Collapse reference+learner hydra heads when using LoRa
🚀 The feature, motivation, and pitch
With additive (delta-style) parameter-efficient tuning methods such as LoRa, we should be able to make a slightly more mem-efficient hydra architecture by using a single block that does ~frozen_head + tunable_weights for the learner/policy head's fwd-pass and simply frozen_head for the reference, instead of maintaining 2x heads.
CC @LouisCastricato and @cat-state for pointing this out
Alternatives
No response
Additional context
No response
Haha, I was not aware that Aman proposed the same thing.

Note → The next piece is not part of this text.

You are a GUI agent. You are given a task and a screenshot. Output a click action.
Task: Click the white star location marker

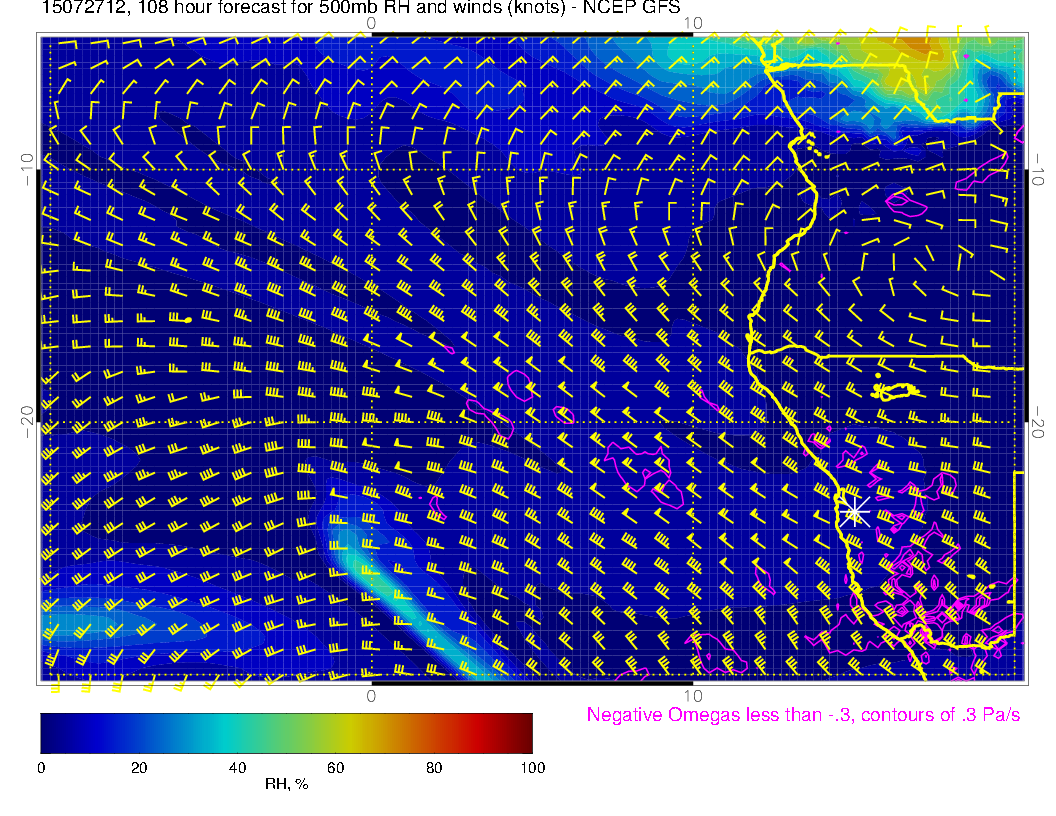854,512
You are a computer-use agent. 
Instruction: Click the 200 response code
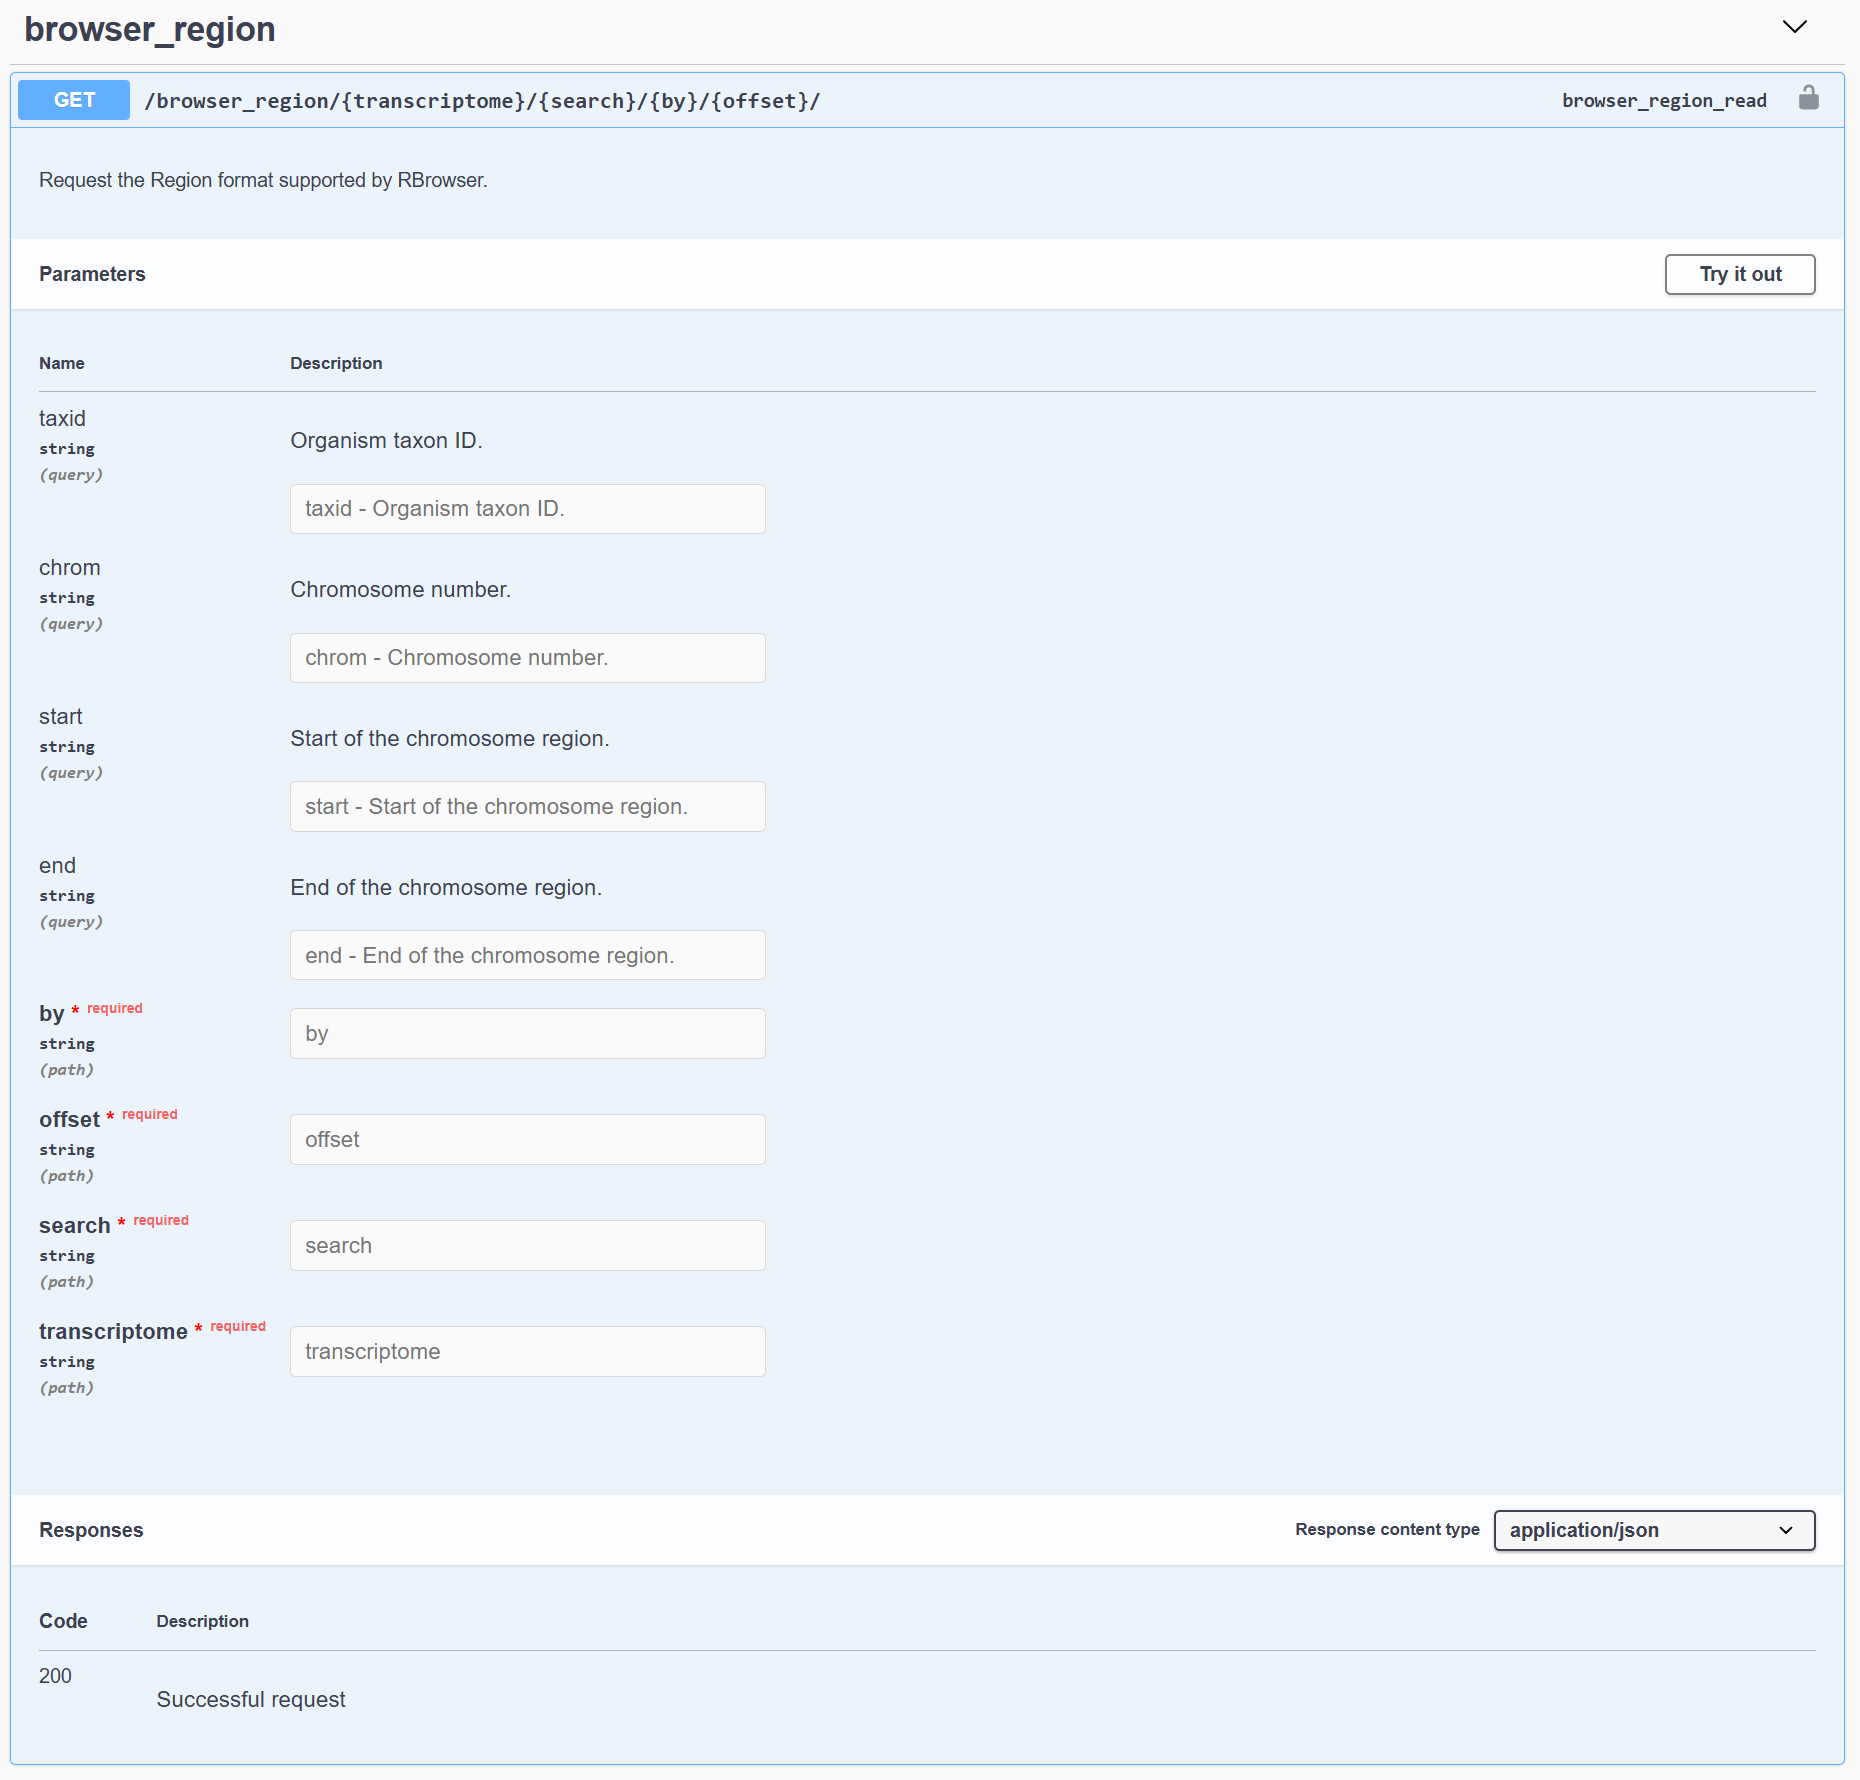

When will this feature be available?
I am not sure anyone started. cc @jon-tow
Not yet. @glerzing is looking into peft migration, which should make this very simple as the package provides a context manager to disable adapters; then, we can use it over reference model calls:
https://github.com/huggingface/peft/blob/34027fe813756897767b9a6f19ae7f1c4c7b418c/src/peft/peft_model.py#L290-L299
Cool!!! Looking forward to this update. 👍
Sorry to make you wait, but it should take a few weeks to get this done. As a very rough estimate, I would say that I may push a tested solution around the 10th may. But I'm new here so I don't know how much time would then happen before a new release version.